This Thursday, 28 ballplayers will step onto Brooklyn’s MCU Park baseball diamond wearing blue-and-white uniforms with “Israel” written across the chest, as they compete against Great Britain in the first round of the qualifying tournament of the World Baseball Classic, the sport’s equivalent to the World Cup. Win and the Israeli team will face either the Pakistani or Brazilian club, or both. The winner of the entire four-team, double-elimination contest will be awarded the 16th and final spot at the 2017 WBC, a partnership between Major League Baseball and the MLB Players Association.
But of those 28 Team Israel players only two are Israeli citizens and both are pitchers: 37-year-old Shlomo Lipetz, and Dean Kremer, a 20-year-old Israel-American, minor leaguer for the Dodgers who was first Israeli ever drafted. The rest of Israel’s roster is made up of Americans who qualified under the WBC’s “heritage rule,” which, according to Peter Kurz, the president of the Israeli Association of Baseball, states that any player who qualifies for citizenship in a country is eligible to represent that country in competition.
As far as my research has found, there is no official outline of the “lax” heritage rule, although the effort to link a player’s heritage has been covered before. According to 2011 article in The New York Times about Israel’s squad, “a player is eligible to join a team if a player is a citizen of the nation, qualified for citizenship or can hold a passport of that country. A player who has one parent who is, or was, a citizen of that nation, can also join that team.” This applies to other teams as well, but for Team Israel, there is an added malleability—a loophole of sorts—thanks to Israel’s Law of Return. This, in turn, allowed Kurz to choose from a larger pool of players.
Major League Baseball players are eligible to play compete in the WBC, but they are unable to compete in this year’s qualifying tournament because the MLB season is still in full swing. This precludes Jewish players like Alex Bregman and Ryan Braun, for example. As a result, Kurz became into a curator of sorts, locating bar mitzvah programs, marriage certificates, and all types of Jewish-related artifacts that can prove his players’ Jewish lineage (and therefore eligibility).

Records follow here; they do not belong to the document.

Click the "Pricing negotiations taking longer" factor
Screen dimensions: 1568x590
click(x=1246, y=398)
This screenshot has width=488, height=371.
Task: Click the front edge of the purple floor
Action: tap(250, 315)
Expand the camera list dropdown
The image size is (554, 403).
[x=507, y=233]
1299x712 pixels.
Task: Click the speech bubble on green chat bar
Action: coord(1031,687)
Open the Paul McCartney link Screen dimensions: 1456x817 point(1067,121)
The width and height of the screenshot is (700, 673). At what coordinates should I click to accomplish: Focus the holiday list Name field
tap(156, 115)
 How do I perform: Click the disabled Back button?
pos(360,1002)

“Getting the Cohens and Goldbergs—that’s the easy part,” Kurz told me over sandwiches at an Upper East Side café. “But to win we needed to find the other guys.”
Kurz spent the past six months keeping his ears open for tips. He routinely scanned websites like Jewish Baseball News and subscribed The Jewish Sports Review, a quarterly newsletter. He eventually compiled a list of 50 potential targets and had to verify the Jewish roots of each one.
During our interview, he took out his laptop and cued up a folder of e-mails labeled “affidavits.” He clicked on a message from the mother of Ryan Sharriff, a left-handed minor league pitcher from the Cardinals. “This is her ketubah,” he said, pointing to an image on the screen. “Thankfully there’s a guy in MLB’s office that knows Hebrew and was able to translate it.”
Kurz continued scrolling. He found a progress report from Hebrew School that the father of one of his players had sent him. He then opened a message from Corey Baker, a New York native and right-handed minor league pitcher, also for the Cardinals. A picture popped up of a 13-year old Baker, wearing a yarmulke and dark suit, and holding a Torah. “That’s from his bar mitzvah,” Kurz said. “I asked the family members for help,” he added. “It’s amazing what people find when they go looking through random boxes.”
When I asked him what the strangest proof of lineage he ever received, he smiled, went back to his laptop and found a photo sent in by the family of Jared Lakind, a 28-year-old pitcher from Cypress, Texas. It was a tombstone with a Star of David carved onto it. “That’s Jared Lakind’s grandmother,” Kurz said. “After that all I have to do is prove that this is woman is actually Jared’s grandmother.”
Kurz did, and so Lakind and 25 others are now free to suit up for a country in which they don’t currently reside, or have citizenship from. Kurz has already gathered all the paperwork. But they can now move their afterwards. The paperwork is all there, in a folder on Kurz’s computer.